-- START OF Material supplied --

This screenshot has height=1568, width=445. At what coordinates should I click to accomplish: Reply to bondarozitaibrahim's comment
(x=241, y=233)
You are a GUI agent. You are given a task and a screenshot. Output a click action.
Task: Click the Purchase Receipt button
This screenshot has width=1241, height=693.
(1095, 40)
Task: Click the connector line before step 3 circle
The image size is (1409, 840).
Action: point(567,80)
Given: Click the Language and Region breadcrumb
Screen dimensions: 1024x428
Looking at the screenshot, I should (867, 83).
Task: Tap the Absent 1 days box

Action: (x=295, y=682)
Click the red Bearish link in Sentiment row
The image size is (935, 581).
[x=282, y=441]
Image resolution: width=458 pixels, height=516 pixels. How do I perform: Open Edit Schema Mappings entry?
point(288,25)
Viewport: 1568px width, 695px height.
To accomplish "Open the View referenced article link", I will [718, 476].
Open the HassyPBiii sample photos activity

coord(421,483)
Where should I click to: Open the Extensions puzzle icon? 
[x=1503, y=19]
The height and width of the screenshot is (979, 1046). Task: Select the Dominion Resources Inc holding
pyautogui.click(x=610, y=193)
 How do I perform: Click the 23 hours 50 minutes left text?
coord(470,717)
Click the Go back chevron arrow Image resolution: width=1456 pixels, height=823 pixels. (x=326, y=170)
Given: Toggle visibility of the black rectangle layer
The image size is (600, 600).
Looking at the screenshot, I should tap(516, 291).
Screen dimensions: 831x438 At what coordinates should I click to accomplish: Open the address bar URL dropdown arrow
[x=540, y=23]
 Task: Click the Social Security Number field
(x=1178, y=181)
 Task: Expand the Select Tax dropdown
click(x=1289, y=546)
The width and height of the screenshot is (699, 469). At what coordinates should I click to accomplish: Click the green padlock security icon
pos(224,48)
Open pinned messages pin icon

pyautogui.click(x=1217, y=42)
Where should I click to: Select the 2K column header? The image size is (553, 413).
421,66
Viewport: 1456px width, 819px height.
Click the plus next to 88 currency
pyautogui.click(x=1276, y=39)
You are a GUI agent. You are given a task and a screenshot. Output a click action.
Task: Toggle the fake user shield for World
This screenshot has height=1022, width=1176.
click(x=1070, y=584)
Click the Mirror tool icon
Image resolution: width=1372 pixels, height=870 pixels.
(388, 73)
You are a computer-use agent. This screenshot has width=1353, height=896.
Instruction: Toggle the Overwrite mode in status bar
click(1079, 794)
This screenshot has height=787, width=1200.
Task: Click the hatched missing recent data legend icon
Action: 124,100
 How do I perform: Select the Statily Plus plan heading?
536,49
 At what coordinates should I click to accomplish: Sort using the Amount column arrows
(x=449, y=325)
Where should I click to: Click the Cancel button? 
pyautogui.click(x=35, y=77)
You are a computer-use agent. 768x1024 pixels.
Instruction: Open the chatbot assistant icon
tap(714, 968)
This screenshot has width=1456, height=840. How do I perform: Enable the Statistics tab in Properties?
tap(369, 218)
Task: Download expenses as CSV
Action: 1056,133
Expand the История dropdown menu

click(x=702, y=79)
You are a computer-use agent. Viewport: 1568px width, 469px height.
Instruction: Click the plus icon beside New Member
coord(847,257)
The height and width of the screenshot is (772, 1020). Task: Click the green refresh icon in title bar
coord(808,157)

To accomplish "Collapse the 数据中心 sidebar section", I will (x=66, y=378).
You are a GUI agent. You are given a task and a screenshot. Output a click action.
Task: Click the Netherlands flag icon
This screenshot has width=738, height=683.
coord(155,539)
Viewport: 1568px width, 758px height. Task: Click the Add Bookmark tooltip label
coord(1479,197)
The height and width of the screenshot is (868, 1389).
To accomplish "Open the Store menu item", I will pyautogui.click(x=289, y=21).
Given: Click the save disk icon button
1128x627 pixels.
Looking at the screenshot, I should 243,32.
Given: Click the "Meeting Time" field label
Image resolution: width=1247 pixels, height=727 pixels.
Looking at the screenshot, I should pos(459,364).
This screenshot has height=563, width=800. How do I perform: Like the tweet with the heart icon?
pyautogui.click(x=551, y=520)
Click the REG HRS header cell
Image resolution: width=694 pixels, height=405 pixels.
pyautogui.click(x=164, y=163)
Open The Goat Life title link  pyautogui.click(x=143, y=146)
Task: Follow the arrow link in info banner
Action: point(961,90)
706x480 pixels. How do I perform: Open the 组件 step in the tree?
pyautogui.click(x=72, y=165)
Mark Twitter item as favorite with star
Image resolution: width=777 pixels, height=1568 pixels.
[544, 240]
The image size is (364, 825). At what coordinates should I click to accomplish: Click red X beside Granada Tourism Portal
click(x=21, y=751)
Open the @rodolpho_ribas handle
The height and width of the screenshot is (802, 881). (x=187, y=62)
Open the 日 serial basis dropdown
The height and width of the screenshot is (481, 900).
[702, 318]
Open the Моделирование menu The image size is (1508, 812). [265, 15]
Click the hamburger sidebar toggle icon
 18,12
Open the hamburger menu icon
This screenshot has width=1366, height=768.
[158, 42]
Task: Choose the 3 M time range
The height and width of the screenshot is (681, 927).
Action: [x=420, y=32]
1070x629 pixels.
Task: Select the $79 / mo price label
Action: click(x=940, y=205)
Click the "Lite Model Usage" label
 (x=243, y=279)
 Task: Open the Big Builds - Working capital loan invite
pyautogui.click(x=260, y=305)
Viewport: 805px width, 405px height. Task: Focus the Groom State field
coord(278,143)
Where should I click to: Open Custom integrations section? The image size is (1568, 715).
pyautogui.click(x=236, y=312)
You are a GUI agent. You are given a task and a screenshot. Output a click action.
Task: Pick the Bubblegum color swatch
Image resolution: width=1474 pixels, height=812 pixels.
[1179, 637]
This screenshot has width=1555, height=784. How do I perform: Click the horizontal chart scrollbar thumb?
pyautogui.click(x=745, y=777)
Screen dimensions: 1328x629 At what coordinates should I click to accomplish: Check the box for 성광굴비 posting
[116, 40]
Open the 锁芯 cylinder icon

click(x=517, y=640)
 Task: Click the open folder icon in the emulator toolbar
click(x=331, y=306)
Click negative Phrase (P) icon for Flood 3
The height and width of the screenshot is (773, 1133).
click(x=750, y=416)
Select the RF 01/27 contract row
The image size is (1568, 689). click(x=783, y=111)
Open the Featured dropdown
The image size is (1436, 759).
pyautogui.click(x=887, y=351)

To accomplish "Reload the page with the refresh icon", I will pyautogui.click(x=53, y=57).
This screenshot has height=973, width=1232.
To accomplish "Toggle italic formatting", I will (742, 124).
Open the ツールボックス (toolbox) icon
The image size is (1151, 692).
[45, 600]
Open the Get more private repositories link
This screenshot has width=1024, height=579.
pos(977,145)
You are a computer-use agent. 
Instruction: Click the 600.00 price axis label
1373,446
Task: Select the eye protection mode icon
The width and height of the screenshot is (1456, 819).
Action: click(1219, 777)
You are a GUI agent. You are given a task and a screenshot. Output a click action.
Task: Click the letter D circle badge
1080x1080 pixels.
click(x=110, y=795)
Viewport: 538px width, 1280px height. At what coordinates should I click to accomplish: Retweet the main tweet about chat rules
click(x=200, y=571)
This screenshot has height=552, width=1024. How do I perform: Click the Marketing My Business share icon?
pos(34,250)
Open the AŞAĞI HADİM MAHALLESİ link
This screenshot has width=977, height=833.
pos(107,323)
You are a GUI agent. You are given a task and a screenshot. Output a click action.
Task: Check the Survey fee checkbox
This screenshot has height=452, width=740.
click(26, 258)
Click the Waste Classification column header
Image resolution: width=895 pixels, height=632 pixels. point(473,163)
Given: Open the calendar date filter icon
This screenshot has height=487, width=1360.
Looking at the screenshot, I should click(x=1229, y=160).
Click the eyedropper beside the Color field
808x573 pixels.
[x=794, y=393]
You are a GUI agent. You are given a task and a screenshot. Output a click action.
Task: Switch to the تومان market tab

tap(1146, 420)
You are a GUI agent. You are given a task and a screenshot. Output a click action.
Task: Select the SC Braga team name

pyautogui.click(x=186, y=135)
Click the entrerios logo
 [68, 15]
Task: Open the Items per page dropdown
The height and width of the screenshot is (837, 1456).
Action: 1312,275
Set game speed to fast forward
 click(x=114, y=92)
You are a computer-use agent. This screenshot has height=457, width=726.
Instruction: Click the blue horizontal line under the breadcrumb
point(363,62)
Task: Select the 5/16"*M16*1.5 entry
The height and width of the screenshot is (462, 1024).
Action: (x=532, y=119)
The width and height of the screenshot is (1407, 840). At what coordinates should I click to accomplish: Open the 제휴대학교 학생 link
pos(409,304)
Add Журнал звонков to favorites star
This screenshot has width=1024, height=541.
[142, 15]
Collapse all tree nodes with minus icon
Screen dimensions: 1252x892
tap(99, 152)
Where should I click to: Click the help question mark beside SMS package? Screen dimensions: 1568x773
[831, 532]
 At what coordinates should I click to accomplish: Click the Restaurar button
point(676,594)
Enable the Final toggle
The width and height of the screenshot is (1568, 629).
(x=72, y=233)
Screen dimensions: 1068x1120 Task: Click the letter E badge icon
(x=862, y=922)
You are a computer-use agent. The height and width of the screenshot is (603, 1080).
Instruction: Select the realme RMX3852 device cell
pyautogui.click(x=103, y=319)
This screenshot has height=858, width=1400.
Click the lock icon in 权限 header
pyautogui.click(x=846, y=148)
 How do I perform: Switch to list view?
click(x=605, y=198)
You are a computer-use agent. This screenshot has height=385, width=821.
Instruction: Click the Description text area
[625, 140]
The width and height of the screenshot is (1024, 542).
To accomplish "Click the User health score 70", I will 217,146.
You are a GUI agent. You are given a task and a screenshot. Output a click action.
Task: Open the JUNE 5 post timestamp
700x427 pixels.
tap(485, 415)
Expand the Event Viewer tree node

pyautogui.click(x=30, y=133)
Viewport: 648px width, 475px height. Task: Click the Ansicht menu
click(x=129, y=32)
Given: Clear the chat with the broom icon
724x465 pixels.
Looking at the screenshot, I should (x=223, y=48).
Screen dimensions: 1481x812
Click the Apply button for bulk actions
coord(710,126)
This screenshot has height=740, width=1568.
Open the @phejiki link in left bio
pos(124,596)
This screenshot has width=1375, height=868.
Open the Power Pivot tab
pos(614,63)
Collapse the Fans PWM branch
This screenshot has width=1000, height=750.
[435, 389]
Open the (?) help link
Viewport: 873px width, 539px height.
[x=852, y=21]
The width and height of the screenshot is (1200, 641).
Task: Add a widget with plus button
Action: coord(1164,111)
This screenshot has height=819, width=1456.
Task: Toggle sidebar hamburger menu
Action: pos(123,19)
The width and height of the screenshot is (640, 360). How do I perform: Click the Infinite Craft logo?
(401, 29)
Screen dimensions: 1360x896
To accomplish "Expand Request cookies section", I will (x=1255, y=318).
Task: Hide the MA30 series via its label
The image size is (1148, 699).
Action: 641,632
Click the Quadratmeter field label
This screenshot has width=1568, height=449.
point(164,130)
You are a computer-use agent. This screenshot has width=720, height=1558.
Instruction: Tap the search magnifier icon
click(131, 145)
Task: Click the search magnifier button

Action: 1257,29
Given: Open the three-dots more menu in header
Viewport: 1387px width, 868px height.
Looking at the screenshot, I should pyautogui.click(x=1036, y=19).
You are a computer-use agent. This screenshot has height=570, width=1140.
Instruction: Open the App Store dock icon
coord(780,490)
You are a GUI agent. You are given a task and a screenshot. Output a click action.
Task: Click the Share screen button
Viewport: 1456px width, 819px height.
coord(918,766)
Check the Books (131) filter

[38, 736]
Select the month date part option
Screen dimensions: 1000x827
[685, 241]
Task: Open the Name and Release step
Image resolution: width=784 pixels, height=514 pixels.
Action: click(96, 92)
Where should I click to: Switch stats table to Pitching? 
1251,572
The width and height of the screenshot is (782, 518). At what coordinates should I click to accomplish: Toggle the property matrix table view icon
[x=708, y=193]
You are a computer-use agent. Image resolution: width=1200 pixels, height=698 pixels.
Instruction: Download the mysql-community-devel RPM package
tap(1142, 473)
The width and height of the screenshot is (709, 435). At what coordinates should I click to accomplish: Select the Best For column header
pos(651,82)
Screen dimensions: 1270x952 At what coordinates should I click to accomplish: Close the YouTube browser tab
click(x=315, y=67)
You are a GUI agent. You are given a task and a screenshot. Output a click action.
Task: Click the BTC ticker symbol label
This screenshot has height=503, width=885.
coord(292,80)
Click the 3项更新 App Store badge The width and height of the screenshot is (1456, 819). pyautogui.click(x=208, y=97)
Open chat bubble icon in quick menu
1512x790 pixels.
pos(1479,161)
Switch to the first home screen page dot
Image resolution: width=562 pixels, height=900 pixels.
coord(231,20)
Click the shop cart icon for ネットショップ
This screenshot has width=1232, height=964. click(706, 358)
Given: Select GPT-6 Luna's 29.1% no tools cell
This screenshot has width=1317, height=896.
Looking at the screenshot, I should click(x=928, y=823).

-- END OF Material supplied --

Task brief >>
Return the rows from the line containing "Task: Select the eye protection mode icon" through the line containing "Image resolution: width=895" word for word, with both ends included.

Answer to this problem >>
Task: Select the eye protection mode icon
The width and height of the screenshot is (1456, 819).
Action: click(1219, 777)
You are a GUI agent. You are given a task and a screenshot. Output a click action.
Task: Click the letter D circle badge
1080x1080 pixels.
click(x=110, y=795)
Viewport: 538px width, 1280px height. At what coordinates should I click to accomplish: Retweet the main tweet about chat rules
click(x=200, y=571)
This screenshot has height=552, width=1024. How do I perform: Click the Marketing My Business share icon?
pos(34,250)
Open the AŞAĞI HADİM MAHALLESİ link
This screenshot has width=977, height=833.
pos(107,323)
You are a GUI agent. You are given a task and a screenshot. Output a click action.
Task: Check the Survey fee checkbox
This screenshot has height=452, width=740.
click(26, 258)
Click the Waste Classification column header
Image resolution: width=895 pixels, height=632 pixels. point(473,163)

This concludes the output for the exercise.